◆ **What you will do**: According to Harry's post in the Sedona resort thread below, roughly how far is Sedona Pines from Sedona?

◆ **Selected excerpt**:
......
# Sedona Pines or Highlands Resort at Verde Ridge



## TJay (Mar 6, 2015)

High,

We are traveling to Sedona in May and are going back and forth between the Sedona Pines Resort and the Highlands Resort at Verde Ridge.  We can only get a Studio at the Highlands (that is all that is available) or a 1 bedroom at the Sedona Pines.  It will be my wife, daughter (11 yo) and myself.  Can anyone help us decide between these two resorts?

Thank You!


----------



## Bill4728 (Mar 6, 2015)

Sometimes size does matter  IMHO with an 11 year old you will not be happy with just a studio even if it is far nicer than the 1 bd.  (BUT  I don't know if it is nicer)

Get the 1 bd.


----------



## Harry (Mar 7, 2015)

We traded into Sedona Pines last summer in a one bedroom.  Although the units are a little weird (they look like mobile homes) we enjoyed our week there. It is closer to Sedona (still about 5 miles away), has a nice pool and near some good hiking trails.  The Highlands is further out but closer to some good wineries.  With your situation I would go for The Pines.

Harry


----------



## ottawasquaw (Mar 12, 2015)

My boys were about that age the first time we stayed at Sedona Pines. Harry's right! It will offer you a lot more privacy.
Now that I live in AZ an talk to people about Park Models daily, it really shocks me that folks on here do not seem to be familiar with them. It's a Park Model! A tiny home with lots of windows! Really nice! I hope you enjoy your stay!


----------



## BennyBoy00 (Mar 16, 2015)

I stayed at the Highlands Resort last year in a 2bedroom unit (1bed + studio in a lockoff configuration).  While I really enjoyed our stay and the resort, there are a few things to know.
- The studio side of the unit was very dark with only a single window by the front door.  If I only had the choice of a studio unit, I would look elsewhere.
- The clubhouse is currently under construction.  They actually referred you to the Sedona Pines resort for activities.  The pool, fitness center and game room were open.  The pool has a great view of the surrounding valley.


----------



## Snickym (Mar 29, 2015)

*Highland Resort Review*

I stayed in September, 2013 in a studio.  The bedroom area is separate from the living area (no door as I remember) and you walk through the bedroom area to get to the bath.  It was one of the larger studio units I have ever stayed in and the furnishing and amenities were quite upscale.  Small kitchen area with a full sized fridge.  TV's in both the main area and the bedroom. 

There were only windows on the dining room side of our unit that looked out over the parking lot and road.  This resort is a 10-15 minute drive out of Cornville and at least 20-25 minutes to Sedona. Only the golf course club house restaurant on site.  You need a car.  Nice pool area and the golf course looks nice.


----------
......
◆ **Records provided**:

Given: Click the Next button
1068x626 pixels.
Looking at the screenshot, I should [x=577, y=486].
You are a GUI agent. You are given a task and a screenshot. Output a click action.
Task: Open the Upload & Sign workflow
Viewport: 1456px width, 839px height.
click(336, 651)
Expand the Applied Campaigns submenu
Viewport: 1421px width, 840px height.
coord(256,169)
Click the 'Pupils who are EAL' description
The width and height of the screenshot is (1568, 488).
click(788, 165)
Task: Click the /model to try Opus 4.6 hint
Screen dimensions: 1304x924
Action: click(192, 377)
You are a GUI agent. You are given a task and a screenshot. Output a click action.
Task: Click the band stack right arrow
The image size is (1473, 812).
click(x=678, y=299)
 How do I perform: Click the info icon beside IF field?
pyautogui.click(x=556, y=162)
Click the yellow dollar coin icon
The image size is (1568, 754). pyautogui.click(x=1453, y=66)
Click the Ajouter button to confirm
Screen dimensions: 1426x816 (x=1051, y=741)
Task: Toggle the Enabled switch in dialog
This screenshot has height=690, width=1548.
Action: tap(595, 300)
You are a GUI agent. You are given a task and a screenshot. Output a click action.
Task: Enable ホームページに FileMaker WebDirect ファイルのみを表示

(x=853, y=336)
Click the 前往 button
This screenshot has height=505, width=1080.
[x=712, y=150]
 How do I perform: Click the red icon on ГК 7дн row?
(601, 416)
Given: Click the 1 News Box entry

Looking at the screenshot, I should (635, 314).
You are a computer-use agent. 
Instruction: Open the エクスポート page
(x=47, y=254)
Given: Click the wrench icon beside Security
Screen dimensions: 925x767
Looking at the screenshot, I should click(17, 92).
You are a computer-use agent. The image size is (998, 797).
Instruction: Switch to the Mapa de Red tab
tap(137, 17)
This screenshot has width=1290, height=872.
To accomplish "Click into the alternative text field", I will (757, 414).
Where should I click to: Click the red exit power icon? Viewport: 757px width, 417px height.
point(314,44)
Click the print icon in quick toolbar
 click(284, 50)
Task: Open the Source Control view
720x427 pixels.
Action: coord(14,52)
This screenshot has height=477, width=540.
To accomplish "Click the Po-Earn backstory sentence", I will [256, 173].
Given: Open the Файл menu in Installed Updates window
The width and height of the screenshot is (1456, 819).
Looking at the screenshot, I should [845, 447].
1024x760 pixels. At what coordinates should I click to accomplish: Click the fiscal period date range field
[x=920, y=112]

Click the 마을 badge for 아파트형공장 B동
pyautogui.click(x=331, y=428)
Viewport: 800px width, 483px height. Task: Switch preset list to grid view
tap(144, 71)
......
◆ **Problem solution**: About 5 miles.